You don’t need to buy a bunch of disposable plastic junk to decorate your entire house for Halloween! Create your own reusable, recycled eco-friendly Halloween decorations with these 13 easy and fun tutorials. Spooky milk bottle lights, pumpkin garlands made of paper towel tubes, scrap wood tombstones and skull-face Easter eggs full of candy are among the items you can make using household items, recyclables and a few craft supplies.
Head in a Jar Illusion
(images via: madhaus, dabbled.org)
Print an image of a flattened face with a laser printer, stick it in a jar full of water and add some hair for effect, and you’ve got an eerily realistic, rather gruesome Halloween prop that costs next to nothing. Use a tall, narrow jar and roll up the paper when you insert it so that it unfurls close to the glass, giving it a three-dimensional look. Using a laser printer ensures that the ink won’t run when placed in water.
Vampire-Repelling Garlic Wreath
(images via: metrolic, gardenwise)
Ward off vampires with an odiferous warning that they’re not welcome at your door. Garlic that still has its dried greens can be braided onto a wreath as explained by Garden Wise Online, or you can hot-glue heads of garlic onto a wreath form.
Bottle Ghost Lights
(images via: fun in the making)
Turn single-serving milk bottles into adorably spooky decorations with nothing more than a string of lights, a hole puncher and some black paint. Check restaurants like Chik-fil-A for discarded bottles, wash them out well, punch holes in the sides of the neck, paint on your faces and then use scrap ribbon to tie the bottles to your light string.
Upcycled Tombstones
(images via: inhabitots)
Erect a makeshift graveyard using scrap wood for tombstones, instead of the environmentally harmful polystyrene normally used in commercial versions. Inhabitots has a tutorial that uses wood you may already have laying around in the garage as well as a saw, no-VOC paint, brushes, a hammer and nails.

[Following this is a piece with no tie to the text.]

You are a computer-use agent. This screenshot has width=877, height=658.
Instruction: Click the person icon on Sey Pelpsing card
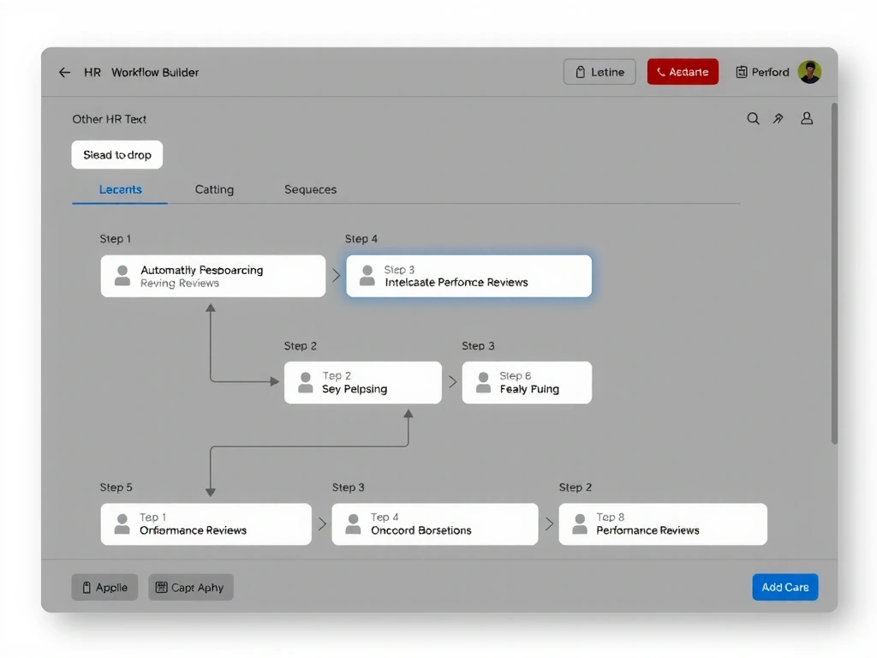click(x=305, y=382)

X-Ray Lampshades & Votive Holders
(images via: fun in the making)
Got some old x-rays laying around? Here’s a novel use for them: placing them in front of a light as creepy, bone-themed decor. Fun in the Making explains how to cut them to fit lamp shades, votive candle holders and even night lights.
Recycled Book Pumpkin
(images via: creations by kara)
An old book is saved from the dumpster and transformed into a DIY Halloween decoration that’s perfect for any literature lover. Creations by Kara shows us how to cut it into a pumpkin shape, glue it, paint it and add a branch and ribbon.
Batty Branches
(images via: womans day)
Make an easy centerpiece tutorial much greener by using reclaimed materials. Follow the instructions offered by Women’s Day magazine, but select used styrofoam packaging instead of a floral oasis, and consider painting scrap cardboard black instead of using new paper.
Halloween Flower Pots
(images via: family fun)
Old, unwanted flower pots can be turned into reusable Halloween decor with a little orange and yellow paint. You could keep terra-cotta pots their natural color and add painted jack o’ lantern faces, or glue on the shapes using scrap paper.

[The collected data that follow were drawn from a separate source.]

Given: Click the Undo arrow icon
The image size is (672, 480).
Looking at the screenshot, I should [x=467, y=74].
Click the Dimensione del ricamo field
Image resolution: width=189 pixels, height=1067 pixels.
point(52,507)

Paper Towel Tube Pumpkin Garland
(images via: a glimpse inside)
A few slices of a cardboard paper towel roll are painted and glued into pumpkin shapes for a super-easy, cheap DIY fall garland, a decoration that could be left up through Thanksgiving.
Mummy Boxes
(images via: then she made)
An ideal craft project for kids, this tutorial uses empty cardboard cereal and cracker boxes and wraps them in strips of scrap white fabric. Use an old sheet or whatever you have on hand, wrap up your ‘mummies’ and add some goggly eyes.
Easter Egg Skulls
(images via: martha stewart)
Re-use your old plastic Easter eggs for Halloween! While Martha Stewart’s crafty version of this project involves specially purchased ‘egg boxes’, you can easily just paint the Easter eggs white, draw on the design with a black permanent marker and fill them with candy. Martha makes it easy to replicate her skull faces with a printable pattern.
Creepy Potato Stamps
(images via: martha stewart)
Did you know that potatoes make ideal all-natural DIY stamps? Use Martha Stewart’s skull template to carve a skull into a halved potato, dip it in paint and press it onto paper or any other surface you want to skullify.
Cutout Skull Tee
(images via: cut out and keep)
Need last-minute, Halloween-appropriate attire on a shoestring? Make your own skull face cut-out tee out of a shirt you already have in your closet. Cut Out and Keep offers a template that you simply print out, place under your shirt, trace and then cut.